Could you transcribe every line of the data below verbatim?
--- BEGIN Data supplied ---
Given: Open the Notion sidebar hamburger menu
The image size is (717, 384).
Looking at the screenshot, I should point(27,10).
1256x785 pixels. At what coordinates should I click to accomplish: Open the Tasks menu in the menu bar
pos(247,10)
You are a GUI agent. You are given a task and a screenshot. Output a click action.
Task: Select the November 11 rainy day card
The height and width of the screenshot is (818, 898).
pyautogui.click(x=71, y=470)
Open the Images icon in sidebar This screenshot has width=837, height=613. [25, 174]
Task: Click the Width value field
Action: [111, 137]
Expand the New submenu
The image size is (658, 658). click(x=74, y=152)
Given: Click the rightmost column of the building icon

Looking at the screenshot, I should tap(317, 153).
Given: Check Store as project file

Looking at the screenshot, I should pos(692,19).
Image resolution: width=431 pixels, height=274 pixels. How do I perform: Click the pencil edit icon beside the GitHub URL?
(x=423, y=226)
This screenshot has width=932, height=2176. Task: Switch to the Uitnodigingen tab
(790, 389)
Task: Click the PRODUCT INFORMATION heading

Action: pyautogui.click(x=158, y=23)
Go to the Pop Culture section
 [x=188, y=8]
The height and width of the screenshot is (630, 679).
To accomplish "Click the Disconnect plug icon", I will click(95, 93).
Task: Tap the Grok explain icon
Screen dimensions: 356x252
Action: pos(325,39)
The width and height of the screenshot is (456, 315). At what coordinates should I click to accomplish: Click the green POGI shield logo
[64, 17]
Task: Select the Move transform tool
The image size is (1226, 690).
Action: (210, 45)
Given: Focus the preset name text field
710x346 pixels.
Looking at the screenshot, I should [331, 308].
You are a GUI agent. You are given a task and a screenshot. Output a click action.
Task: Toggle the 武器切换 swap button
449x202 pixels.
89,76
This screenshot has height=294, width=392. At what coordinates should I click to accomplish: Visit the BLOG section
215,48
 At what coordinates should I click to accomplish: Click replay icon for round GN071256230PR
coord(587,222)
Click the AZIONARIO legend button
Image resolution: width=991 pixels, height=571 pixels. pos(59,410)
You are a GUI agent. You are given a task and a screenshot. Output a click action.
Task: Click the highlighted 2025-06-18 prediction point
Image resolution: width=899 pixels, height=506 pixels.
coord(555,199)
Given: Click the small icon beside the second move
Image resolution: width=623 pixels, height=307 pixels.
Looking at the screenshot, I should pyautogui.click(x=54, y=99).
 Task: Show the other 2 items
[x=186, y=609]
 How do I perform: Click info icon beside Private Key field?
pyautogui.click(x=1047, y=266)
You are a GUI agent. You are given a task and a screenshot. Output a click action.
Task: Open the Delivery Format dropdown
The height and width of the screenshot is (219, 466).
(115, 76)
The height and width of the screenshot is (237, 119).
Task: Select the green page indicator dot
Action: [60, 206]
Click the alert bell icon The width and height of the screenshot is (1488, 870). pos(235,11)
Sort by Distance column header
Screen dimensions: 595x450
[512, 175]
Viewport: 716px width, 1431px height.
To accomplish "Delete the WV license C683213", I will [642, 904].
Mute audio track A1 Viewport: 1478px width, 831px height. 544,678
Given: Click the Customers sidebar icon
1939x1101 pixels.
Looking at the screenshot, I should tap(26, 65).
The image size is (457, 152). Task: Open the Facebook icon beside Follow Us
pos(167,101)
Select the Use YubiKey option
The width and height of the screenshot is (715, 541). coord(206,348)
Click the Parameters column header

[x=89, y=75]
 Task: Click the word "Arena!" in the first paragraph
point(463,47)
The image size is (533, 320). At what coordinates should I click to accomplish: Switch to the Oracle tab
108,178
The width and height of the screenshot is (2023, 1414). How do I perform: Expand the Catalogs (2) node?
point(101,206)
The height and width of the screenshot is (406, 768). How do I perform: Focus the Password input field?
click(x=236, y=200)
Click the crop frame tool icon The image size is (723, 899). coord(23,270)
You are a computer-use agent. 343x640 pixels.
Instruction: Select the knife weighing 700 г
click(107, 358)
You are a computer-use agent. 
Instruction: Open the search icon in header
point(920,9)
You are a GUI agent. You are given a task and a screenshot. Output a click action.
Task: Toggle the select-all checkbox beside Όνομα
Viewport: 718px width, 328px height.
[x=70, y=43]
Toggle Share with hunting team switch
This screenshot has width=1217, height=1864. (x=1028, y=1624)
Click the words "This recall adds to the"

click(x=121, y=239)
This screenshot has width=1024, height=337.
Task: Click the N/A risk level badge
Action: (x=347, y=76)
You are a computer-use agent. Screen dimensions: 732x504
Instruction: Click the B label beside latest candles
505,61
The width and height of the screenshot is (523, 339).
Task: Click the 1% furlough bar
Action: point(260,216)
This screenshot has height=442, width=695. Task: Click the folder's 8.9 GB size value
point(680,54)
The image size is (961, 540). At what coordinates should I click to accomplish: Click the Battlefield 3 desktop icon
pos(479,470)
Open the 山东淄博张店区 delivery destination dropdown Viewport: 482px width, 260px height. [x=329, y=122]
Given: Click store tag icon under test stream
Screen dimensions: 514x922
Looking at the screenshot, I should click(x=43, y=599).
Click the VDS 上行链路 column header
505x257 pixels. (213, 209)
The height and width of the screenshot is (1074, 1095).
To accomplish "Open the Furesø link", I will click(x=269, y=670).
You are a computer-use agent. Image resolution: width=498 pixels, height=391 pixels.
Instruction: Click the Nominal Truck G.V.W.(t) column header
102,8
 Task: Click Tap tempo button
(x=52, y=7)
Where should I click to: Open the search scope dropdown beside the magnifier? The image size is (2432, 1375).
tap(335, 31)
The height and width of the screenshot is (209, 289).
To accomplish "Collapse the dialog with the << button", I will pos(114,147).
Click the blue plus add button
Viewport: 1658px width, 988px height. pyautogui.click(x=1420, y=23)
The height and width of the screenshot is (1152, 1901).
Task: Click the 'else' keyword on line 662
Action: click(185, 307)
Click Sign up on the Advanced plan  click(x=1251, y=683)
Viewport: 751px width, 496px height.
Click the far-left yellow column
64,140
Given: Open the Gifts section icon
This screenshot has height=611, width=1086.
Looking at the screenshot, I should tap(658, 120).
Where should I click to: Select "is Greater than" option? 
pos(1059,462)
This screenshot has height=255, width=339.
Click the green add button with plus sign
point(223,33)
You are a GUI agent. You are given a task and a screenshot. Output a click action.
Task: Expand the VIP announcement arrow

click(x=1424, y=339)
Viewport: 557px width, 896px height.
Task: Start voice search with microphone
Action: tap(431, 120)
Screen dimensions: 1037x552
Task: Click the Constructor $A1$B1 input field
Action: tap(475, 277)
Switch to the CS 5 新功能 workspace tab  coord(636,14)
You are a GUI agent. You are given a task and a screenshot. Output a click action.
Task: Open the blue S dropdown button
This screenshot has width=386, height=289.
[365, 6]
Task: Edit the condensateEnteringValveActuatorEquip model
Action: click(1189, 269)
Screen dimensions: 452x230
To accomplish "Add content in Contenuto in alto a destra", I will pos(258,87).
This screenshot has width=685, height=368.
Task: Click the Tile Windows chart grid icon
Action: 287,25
--- END Data supplied ---
=== Full response ===
Given: Open the Notion sidebar hamburger menu
The image size is (717, 384).
Looking at the screenshot, I should point(27,10).
1256x785 pixels. At what coordinates should I click to accomplish: Open the Tasks menu in the menu bar
pos(247,10)
You are a GUI agent. You are given a task and a screenshot. Output a click action.
Task: Select the November 11 rainy day card
The height and width of the screenshot is (818, 898).
pyautogui.click(x=71, y=470)
Open the Images icon in sidebar This screenshot has width=837, height=613. [25, 174]
Task: Click the Width value field
Action: [111, 137]
Expand the New submenu
The image size is (658, 658). click(x=74, y=152)
Given: Click the rightmost column of the building icon

Looking at the screenshot, I should tap(317, 153).
Given: Check Store as project file

Looking at the screenshot, I should pos(692,19).
Image resolution: width=431 pixels, height=274 pixels. How do I perform: Click the pencil edit icon beside the GitHub URL?
(x=423, y=226)
This screenshot has width=932, height=2176. Task: Switch to the Uitnodigingen tab
(790, 389)
Task: Click the PRODUCT INFORMATION heading

Action: pyautogui.click(x=158, y=23)
Go to the Pop Culture section
 [x=188, y=8]
The height and width of the screenshot is (630, 679).
To accomplish "Click the Disconnect plug icon", I will click(95, 93).
Task: Tap the Grok explain icon
Screen dimensions: 356x252
Action: pos(325,39)
The width and height of the screenshot is (456, 315). At what coordinates should I click to accomplish: Click the green POGI shield logo
[64, 17]
Task: Select the Move transform tool
The image size is (1226, 690).
Action: (210, 45)
Given: Focus the preset name text field
710x346 pixels.
Looking at the screenshot, I should [331, 308].
You are a GUI agent. You are given a task and a screenshot. Output a click action.
Task: Toggle the 武器切换 swap button
449x202 pixels.
89,76
This screenshot has height=294, width=392. At what coordinates should I click to accomplish: Visit the BLOG section
215,48
 At what coordinates should I click to accomplish: Click replay icon for round GN071256230PR
coord(587,222)
Click the AZIONARIO legend button
Image resolution: width=991 pixels, height=571 pixels. pos(59,410)
You are a GUI agent. You are given a task and a screenshot. Output a click action.
Task: Click the highlighted 2025-06-18 prediction point
Image resolution: width=899 pixels, height=506 pixels.
coord(555,199)
Given: Click the small icon beside the second move
Image resolution: width=623 pixels, height=307 pixels.
Looking at the screenshot, I should pyautogui.click(x=54, y=99).
 Task: Show the other 2 items
[x=186, y=609]
 How do I perform: Click info icon beside Private Key field?
pyautogui.click(x=1047, y=266)
You are a GUI agent. You are given a task and a screenshot. Output a click action.
Task: Open the Delivery Format dropdown
The height and width of the screenshot is (219, 466).
(115, 76)
The height and width of the screenshot is (237, 119).
Task: Select the green page indicator dot
Action: [60, 206]
Click the alert bell icon The width and height of the screenshot is (1488, 870). pos(235,11)
Sort by Distance column header
Screen dimensions: 595x450
[512, 175]
Viewport: 716px width, 1431px height.
To accomplish "Delete the WV license C683213", I will [642, 904].
Mute audio track A1 Viewport: 1478px width, 831px height. 544,678
Given: Click the Customers sidebar icon
1939x1101 pixels.
Looking at the screenshot, I should tap(26, 65).
The image size is (457, 152). Task: Open the Facebook icon beside Follow Us
pos(167,101)
Select the Use YubiKey option
The width and height of the screenshot is (715, 541). coord(206,348)
Click the Parameters column header

[x=89, y=75]
 Task: Click the word "Arena!" in the first paragraph
point(463,47)
The image size is (533, 320). At what coordinates should I click to accomplish: Switch to the Oracle tab
108,178
The width and height of the screenshot is (2023, 1414). How do I perform: Expand the Catalogs (2) node?
point(101,206)
The height and width of the screenshot is (406, 768). How do I perform: Focus the Password input field?
click(x=236, y=200)
Click the crop frame tool icon The image size is (723, 899). coord(23,270)
You are a computer-use agent. 343x640 pixels.
Instruction: Select the knife weighing 700 г
click(107, 358)
You are a computer-use agent. 
Instruction: Open the search icon in header
point(920,9)
You are a GUI agent. You are given a task and a screenshot. Output a click action.
Task: Toggle the select-all checkbox beside Όνομα
Viewport: 718px width, 328px height.
[x=70, y=43]
Toggle Share with hunting team switch
This screenshot has width=1217, height=1864. (x=1028, y=1624)
Click the words "This recall adds to the"

click(x=121, y=239)
This screenshot has width=1024, height=337.
Task: Click the N/A risk level badge
Action: (x=347, y=76)
You are a computer-use agent. Screen dimensions: 732x504
Instruction: Click the B label beside latest candles
505,61
The width and height of the screenshot is (523, 339).
Task: Click the 1% furlough bar
Action: point(260,216)
This screenshot has height=442, width=695. Task: Click the folder's 8.9 GB size value
point(680,54)
The image size is (961, 540). At what coordinates should I click to accomplish: Click the Battlefield 3 desktop icon
pos(479,470)
Open the 山东淄博张店区 delivery destination dropdown Viewport: 482px width, 260px height. [x=329, y=122]
Given: Click store tag icon under test stream
Screen dimensions: 514x922
Looking at the screenshot, I should click(x=43, y=599).
Click the VDS 上行链路 column header
505x257 pixels. (213, 209)
The height and width of the screenshot is (1074, 1095).
To accomplish "Open the Furesø link", I will click(x=269, y=670).
You are a computer-use agent. Image resolution: width=498 pixels, height=391 pixels.
Instruction: Click the Nominal Truck G.V.W.(t) column header
102,8
 Task: Click Tap tempo button
(x=52, y=7)
Where should I click to: Open the search scope dropdown beside the magnifier? The image size is (2432, 1375).
tap(335, 31)
The height and width of the screenshot is (209, 289).
To accomplish "Collapse the dialog with the << button", I will pos(114,147).
Click the blue plus add button
Viewport: 1658px width, 988px height. pyautogui.click(x=1420, y=23)
The height and width of the screenshot is (1152, 1901).
Task: Click the 'else' keyword on line 662
Action: click(185, 307)
Click Sign up on the Advanced plan  click(x=1251, y=683)
Viewport: 751px width, 496px height.
Click the far-left yellow column
64,140
Given: Open the Gifts section icon
This screenshot has height=611, width=1086.
Looking at the screenshot, I should tap(658, 120).
Where should I click to: Select "is Greater than" option? 
pos(1059,462)
This screenshot has height=255, width=339.
Click the green add button with plus sign
point(223,33)
You are a GUI agent. You are given a task and a screenshot. Output a click action.
Task: Expand the VIP announcement arrow

click(x=1424, y=339)
Viewport: 557px width, 896px height.
Task: Start voice search with microphone
Action: tap(431, 120)
Screen dimensions: 1037x552
Task: Click the Constructor $A1$B1 input field
Action: tap(475, 277)
Switch to the CS 5 新功能 workspace tab  coord(636,14)
You are a GUI agent. You are given a task and a screenshot. Output a click action.
Task: Open the blue S dropdown button
This screenshot has width=386, height=289.
[365, 6]
Task: Edit the condensateEnteringValveActuatorEquip model
Action: click(1189, 269)
Screen dimensions: 452x230
To accomplish "Add content in Contenuto in alto a destra", I will pos(258,87).
This screenshot has width=685, height=368.
Task: Click the Tile Windows chart grid icon
Action: 287,25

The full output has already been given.